$n$-simplex is a generalization of triangle or tetrahedron (with $n + 1$ vertices). The problem is to find its height.
I kindly ask to check my solution. I am not fluent with $n$-dimensional space yet, and can make a mistake.
$h^2 + r_0^2 = 1$, $h$ is height, $r_0$ is the radius of the circle, described around the $n-1$-simplex (which is the side of our simplex).
$r_0 = \sqrt{\frac{n(n-1)}{2n^2}}$ (I am pretty sure in it, it is easy to calculate).
So $h = \sqrt{1 - \frac{n(n-1)}{2n^2}} = \sqrt{\frac{n^2 + n}{2n^2}}$.
Still not sure I generalized it correctly, because all the time I used tetrahedron to imagine the problem.
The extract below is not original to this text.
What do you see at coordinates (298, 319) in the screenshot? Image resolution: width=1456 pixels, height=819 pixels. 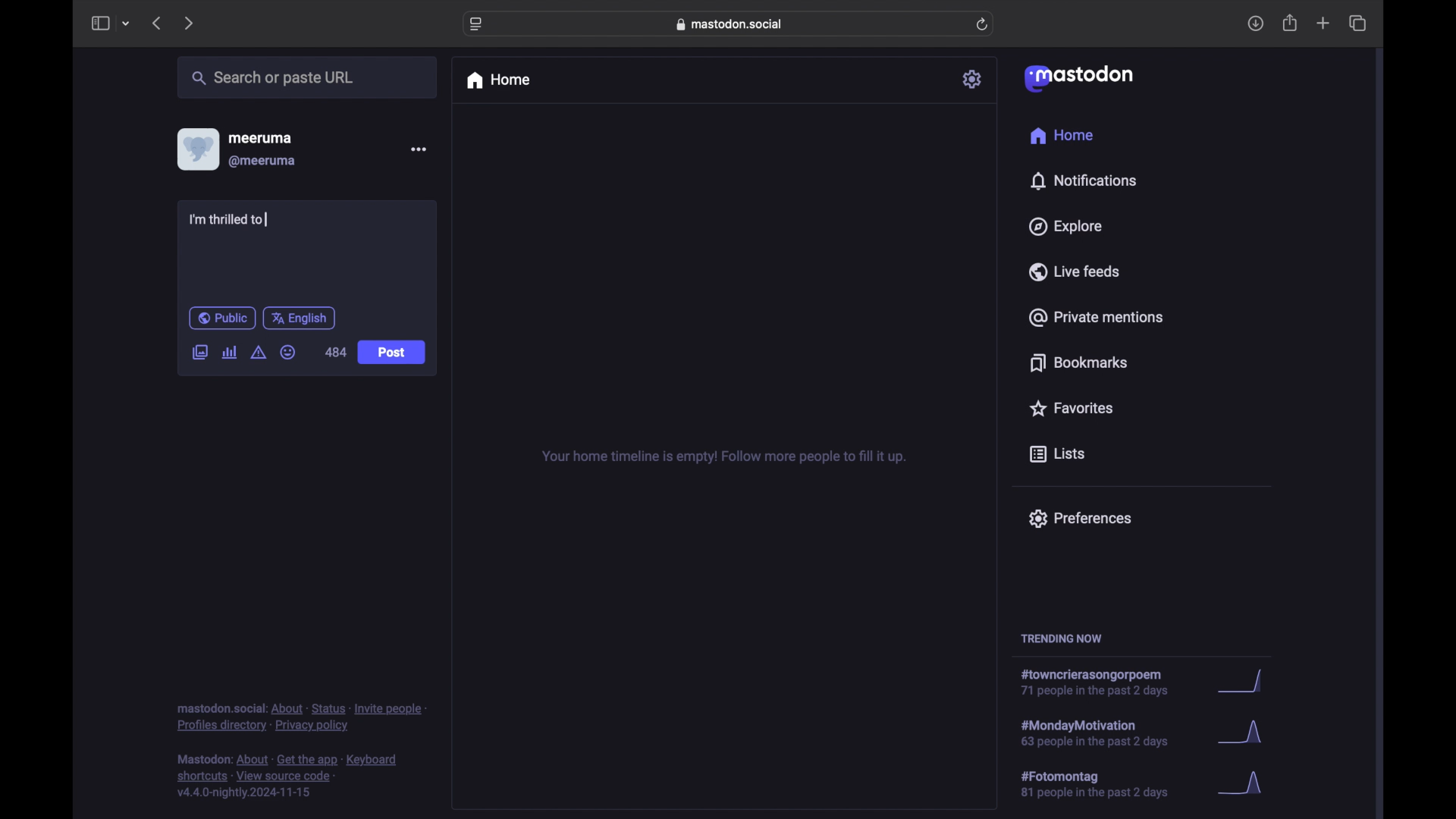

Your question didn't state this explicitely, but I assume you're referring to a regular simplex of unit edge length. (A comment indicates as much).
I like coordinates, so I'd use coordinates to verify your result. Consider the standard simplex. Its corners are the unit vectors of a cartesian coordinate system of dimension $n+1$, and therefore its edge length is $\sqrt2$. It's height would be the minimal distance between $e_1=(1,0,0,\ldots,0)$ and a point on the opposite face, i.e. some $p=(0,a_2,a_3,\ldots,a_{n+1})$ with $a_2+a_3+\dots+a_{n+1}=1$. For reasons of symmetry, the point with minimal distance has to be in the center of that opposite face, i.e. $a_2=a_3=\dots=a_{n+1}=\frac{1}{n}$. So the height would be
$$\sqrt{1+n\left(\frac{1}{n}\right)^2} =\sqrt{1+\frac{1}{n}} =\sqrt{\frac{n+1}{n}}$$
If your simplex has edge length $1$ instead of $\sqrt2$, then you have to scale everything down by that factor, so your final height would be
$$h=\sqrt{\frac{n+1}{2n}}$$
which is equivalent to the $\sqrt{\frac{n^2+n}{2n^2}}$ you got.